### Instructions to follow
Return the lines of the listing below exactly as they appear, beginning at the one with "Image resolution: width=600" and stopping after the one with "Open more options"; do not include pictures.

### Data shown
────────

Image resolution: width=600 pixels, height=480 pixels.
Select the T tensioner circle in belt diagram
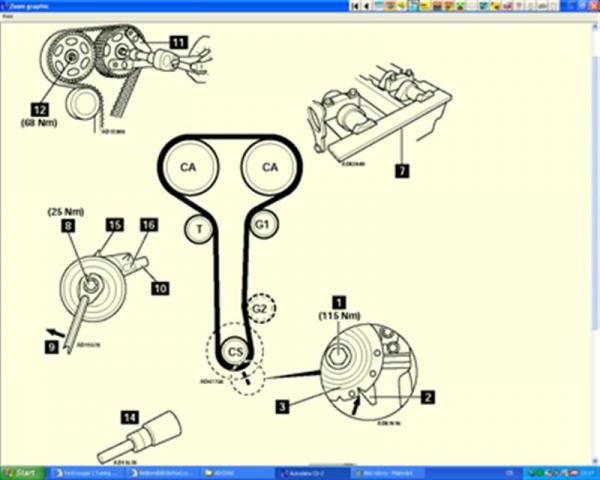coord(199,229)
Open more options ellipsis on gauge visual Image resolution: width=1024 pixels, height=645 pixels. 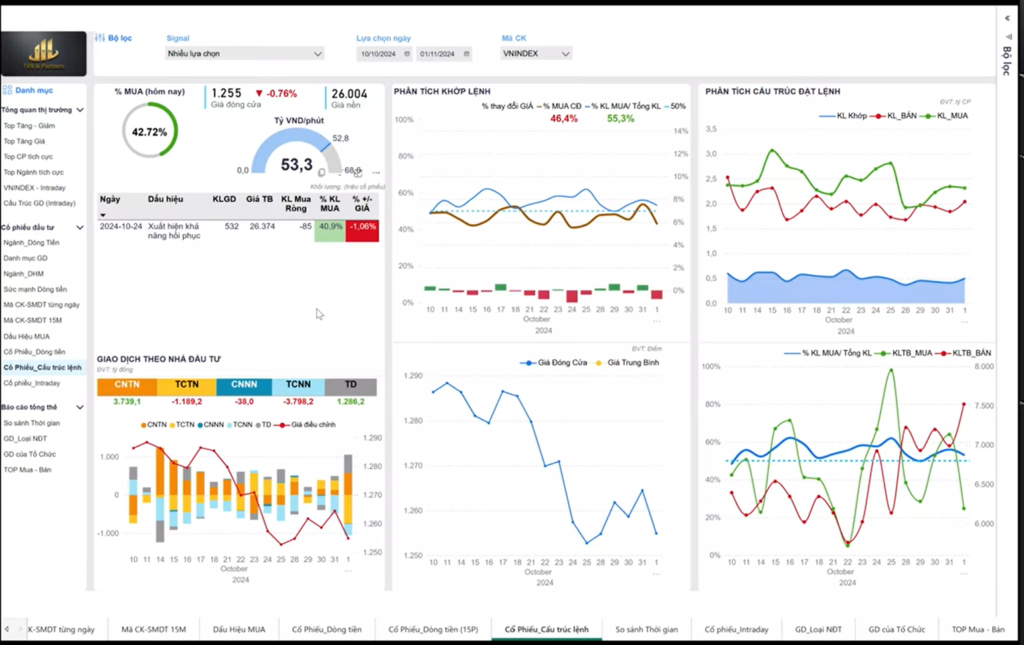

────────

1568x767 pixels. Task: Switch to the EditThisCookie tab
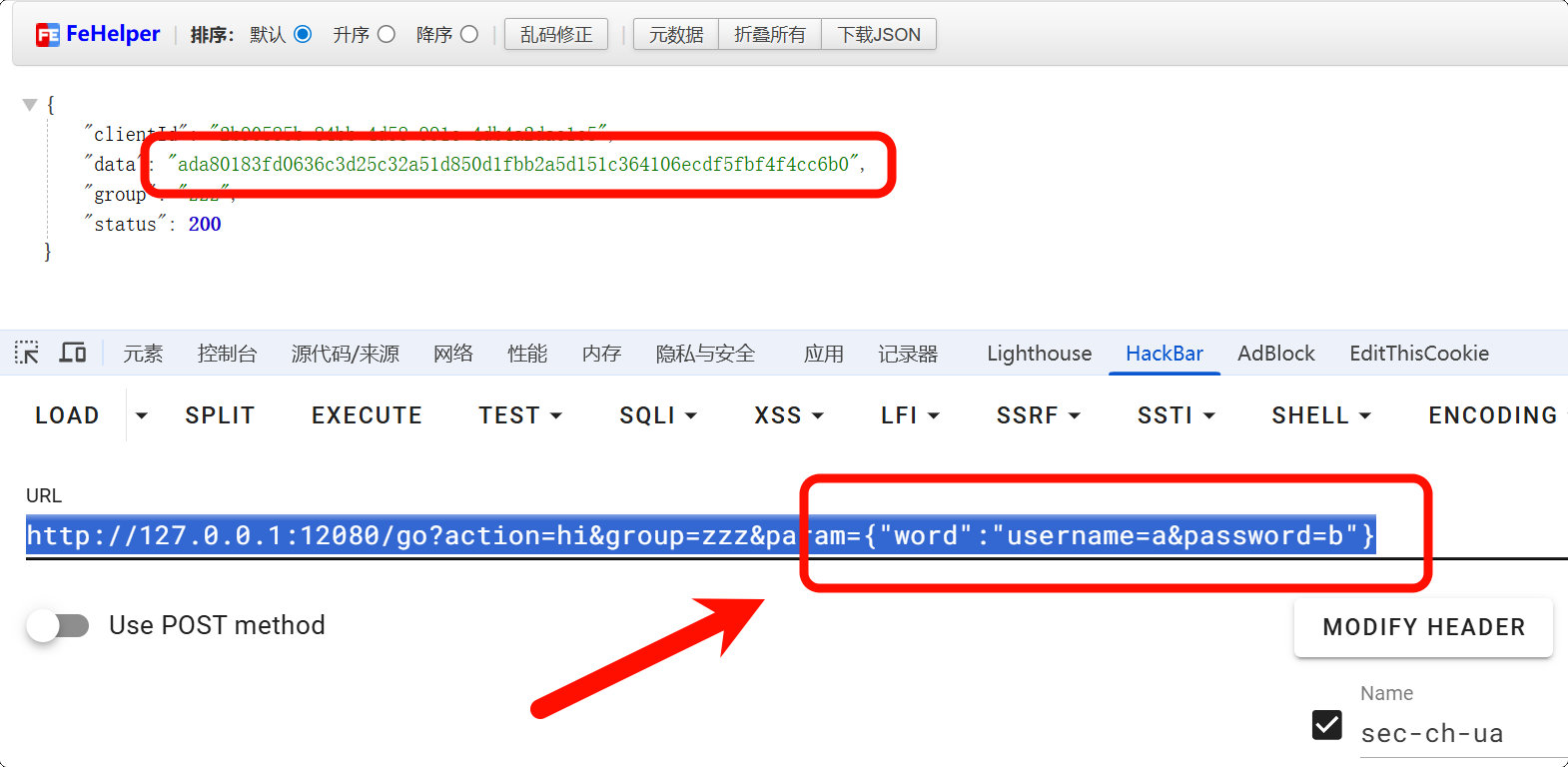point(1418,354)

────────

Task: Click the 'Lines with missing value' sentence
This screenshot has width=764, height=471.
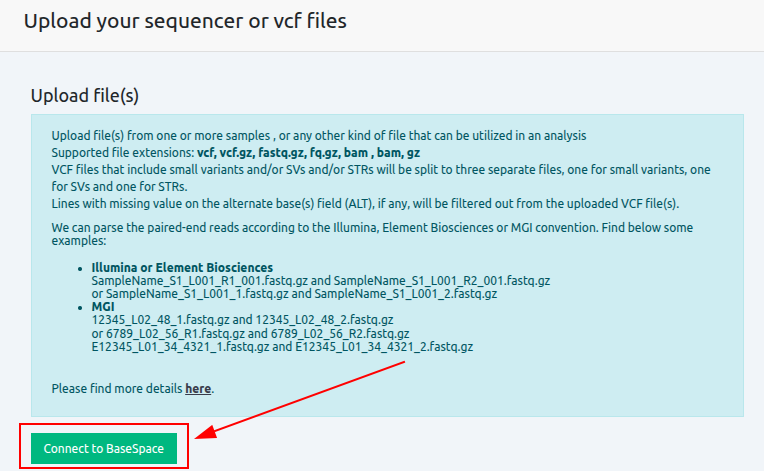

────────

### Expected output
Image resolution: width=600 pixels, height=480 pixels.
Select the T tensioner circle in belt diagram
coord(199,229)
Open more options ellipsis on gauge visual Image resolution: width=1024 pixels, height=645 pixels. 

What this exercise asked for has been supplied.